»»
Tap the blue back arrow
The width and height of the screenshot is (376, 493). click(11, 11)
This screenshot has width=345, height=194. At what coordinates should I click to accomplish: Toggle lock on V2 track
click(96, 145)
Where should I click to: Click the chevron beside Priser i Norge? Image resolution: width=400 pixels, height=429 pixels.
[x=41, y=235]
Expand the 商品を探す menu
««
»»
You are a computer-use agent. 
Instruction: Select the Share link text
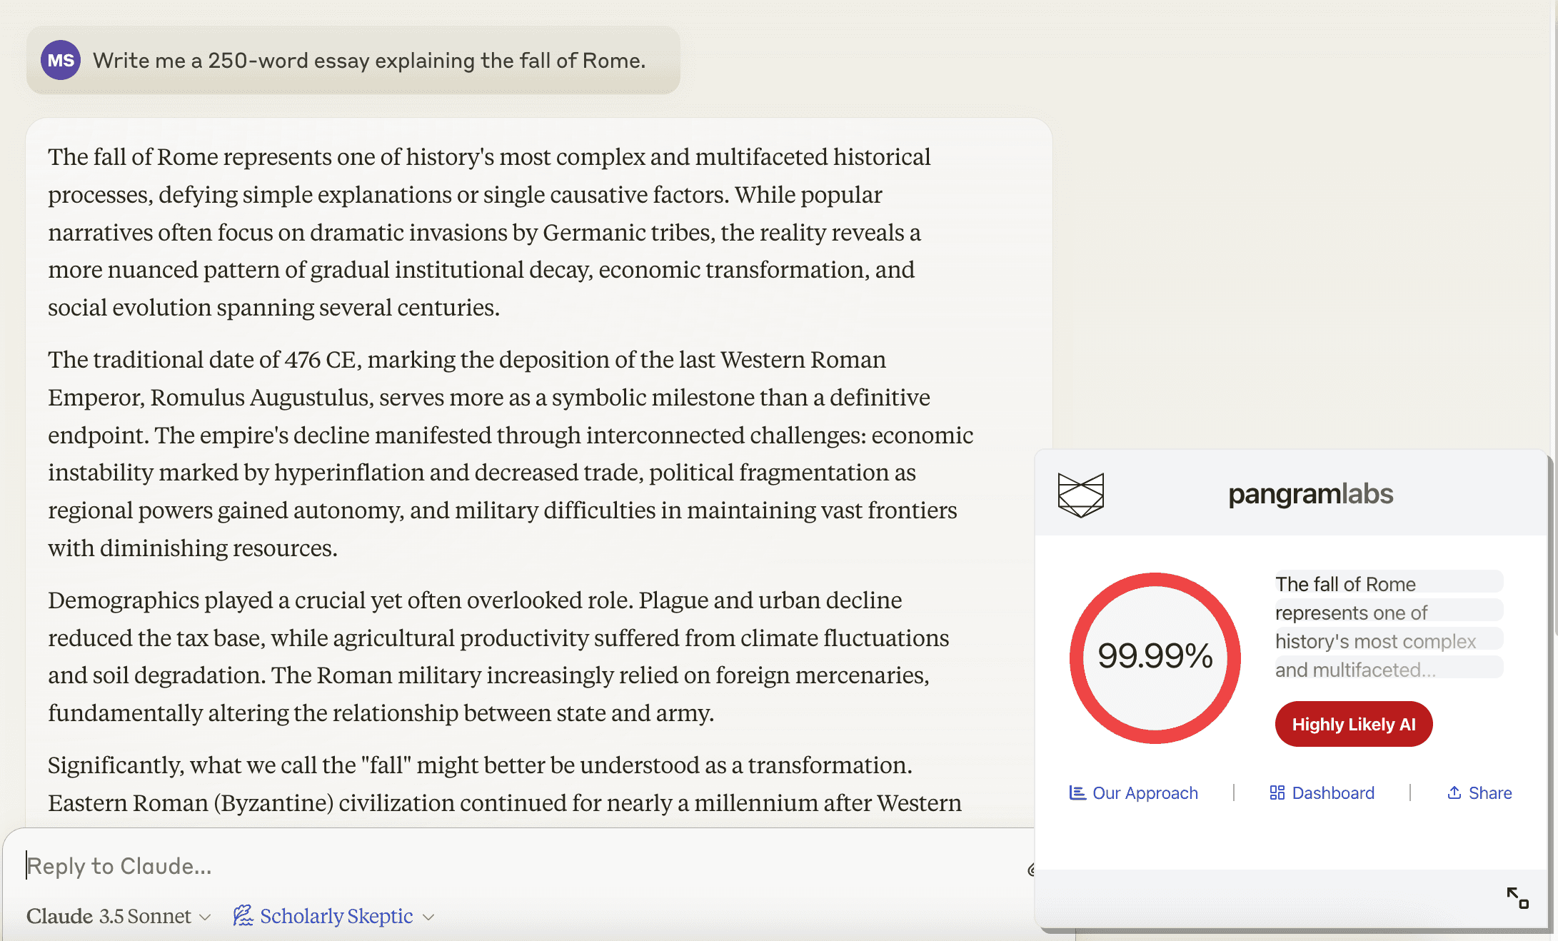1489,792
««
»»
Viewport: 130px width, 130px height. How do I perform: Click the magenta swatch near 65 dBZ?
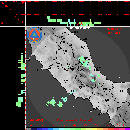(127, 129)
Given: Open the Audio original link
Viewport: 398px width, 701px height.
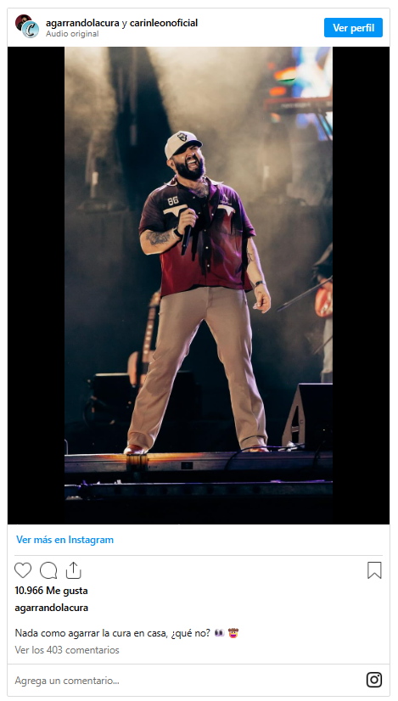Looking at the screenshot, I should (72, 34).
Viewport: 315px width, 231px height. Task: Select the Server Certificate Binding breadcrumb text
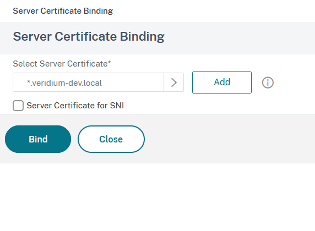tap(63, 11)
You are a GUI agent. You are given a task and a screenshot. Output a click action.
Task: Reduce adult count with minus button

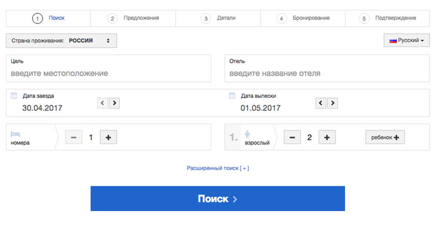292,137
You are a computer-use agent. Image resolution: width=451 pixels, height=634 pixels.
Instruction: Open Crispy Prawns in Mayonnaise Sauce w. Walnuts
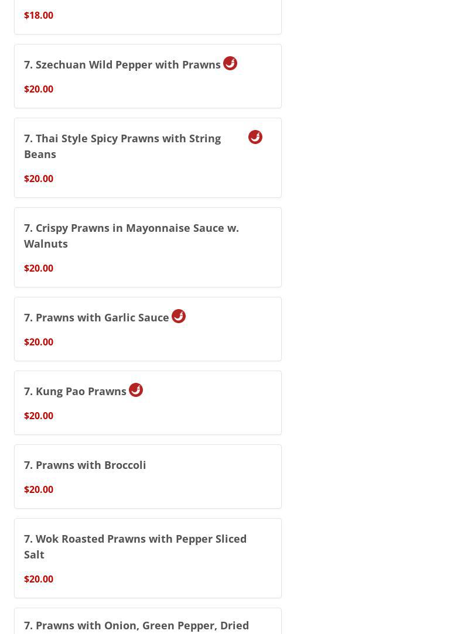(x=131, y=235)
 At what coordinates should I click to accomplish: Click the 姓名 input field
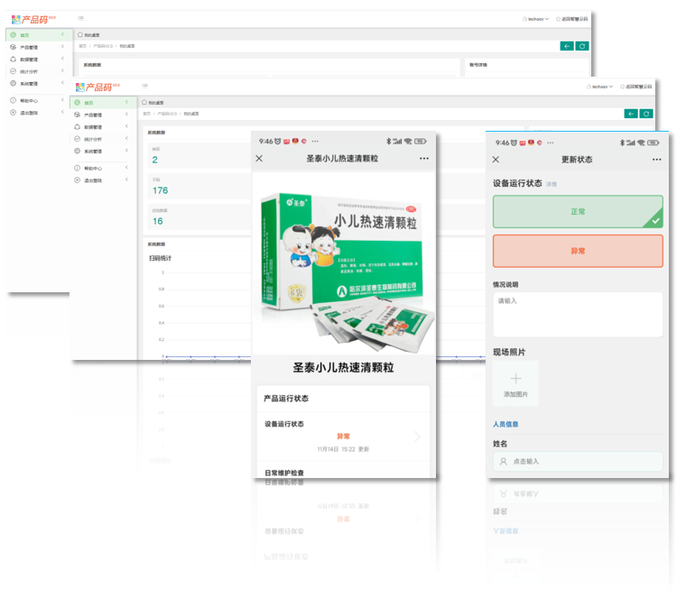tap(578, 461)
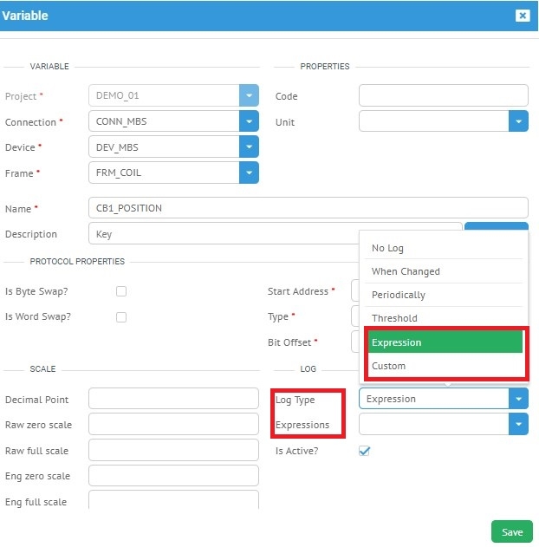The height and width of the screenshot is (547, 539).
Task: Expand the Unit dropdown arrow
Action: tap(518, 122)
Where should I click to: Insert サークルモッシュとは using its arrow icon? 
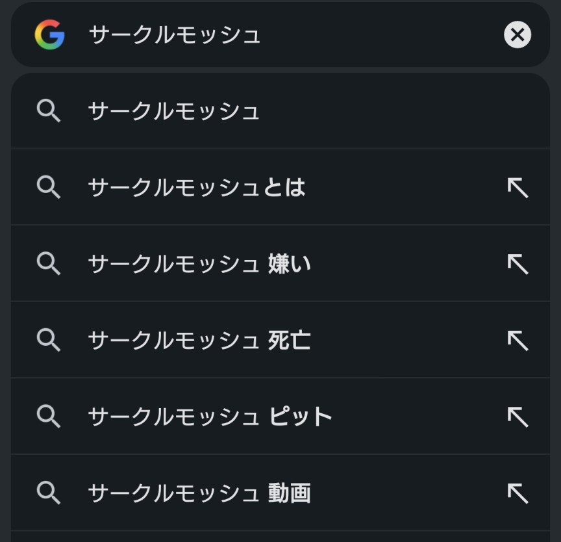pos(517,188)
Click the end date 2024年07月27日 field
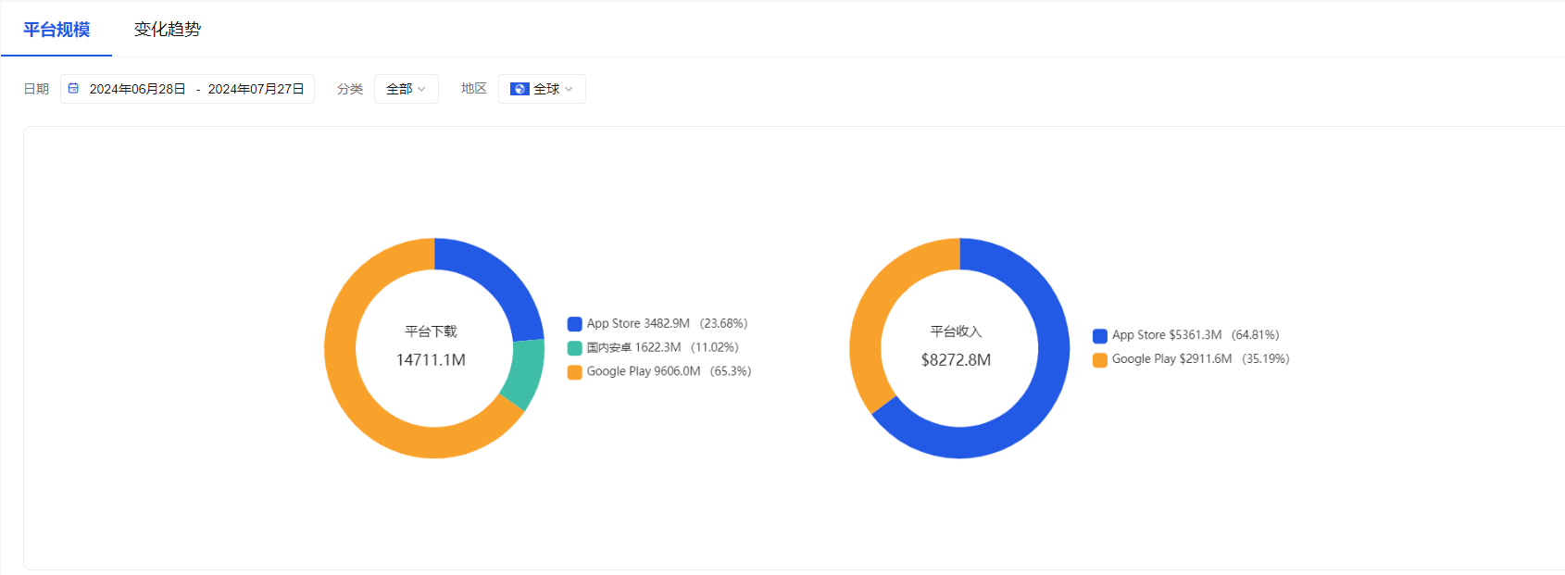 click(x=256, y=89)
««
Find all lines in the records that hold the word "computer". Copy them.

You are a computer-use agent. 
You are a computer-use agent. Image resolution: width=451 pixels, height=634 pixels.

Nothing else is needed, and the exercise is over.